On rit souvent, non pas des situations mais du cynisme des répliques que Claus attribue à ses personnages.Georges et Mimi sont des blessés de la vie qui manient l’humour et le sarcasme pour ne pas sombrer.Traitée de putain en 44 alors qu’on lui tondait les cheveux dans la rue, Mimi a entraîné sa fille dans les méandres de sa vie. A la fois terrorisée et fascinée par la mort, Mira regarde le monde au travers de lunettes noires, qu’ell gardera pendant une bonne partie de la représentation. Cheveux blonds camouflés sous une perruque noire, Valérie Bauchau donne corps à cette "woman in black" qui ricane en silence............... Le rôle de Mimi est magnifiquement interprété par Janine Godinas, à la fois digne et pleine de verve.
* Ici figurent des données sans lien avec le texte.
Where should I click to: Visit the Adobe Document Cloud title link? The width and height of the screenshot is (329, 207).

A aucun moment, elle ne sombre dans la caricature d’une quelconque madame Rose mais nous laisse, par petites touches, entrevoir les blessures d’une femme écorchée à vif.Elle en connait un bout sur les hommes et ne leur fait pas de cadeau. Elle est, tantôt virulente dans sa hargne, tantôt pathétique dans sa relation à ce chien empaillé qu’elle attache à ses pas, à l’instar d’un enfant qui refuse de se débarasser d’un nounours usé. Entre la mère et la fille, le personnage de Georges est campé par Philippe Jeusette, particulièrement convaincant dans ce triple rôle de souteneur, d’amant et de journaliste quelque peu philosophe.
Pendant une bonne partie de la pièce, Mira restera scotchée à la vitrine du bar, fenêtre ouverte sur le monde extérieur mais écran total sur ce qui se passe à l’intérieur. Elle sera crucifiée sur l’autel de l’hypocrisie et de la médiocrité.
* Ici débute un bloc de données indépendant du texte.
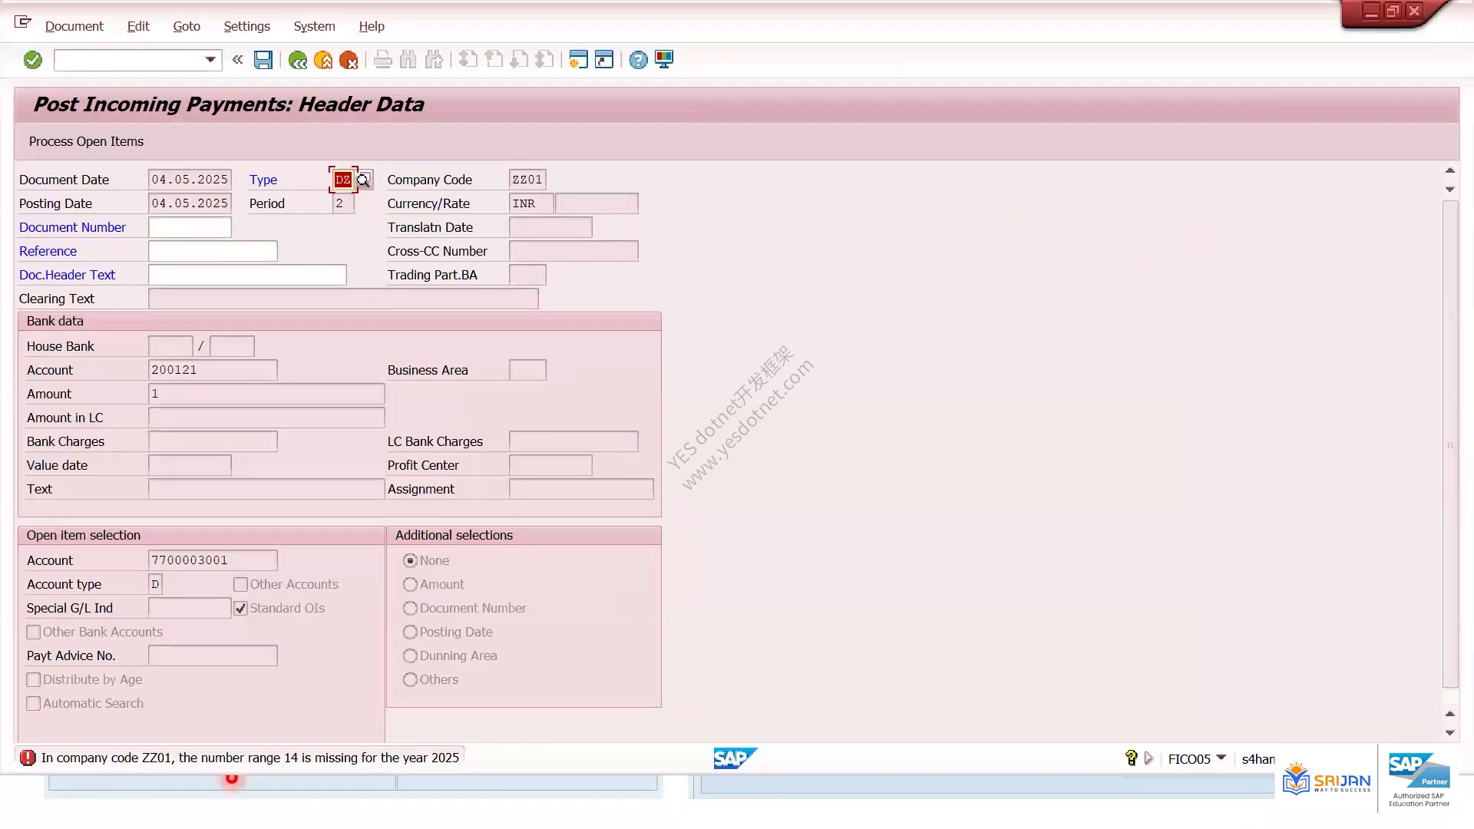
Task: Click the vertical scrollbar on the right
Action: click(x=1449, y=445)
Voir Mort de chien, c’est découvrir ou redécouvrir un des plus grands auteurs du 20me siècle, pourfendeur de l’esprit étriqué du provincialisme flamand. C’est lui qui, en 2008, décida en toute conscience de quitter la scène de la vie dans la dignité. Les catholiques flamands ne luit ont sans doute pas pardonné.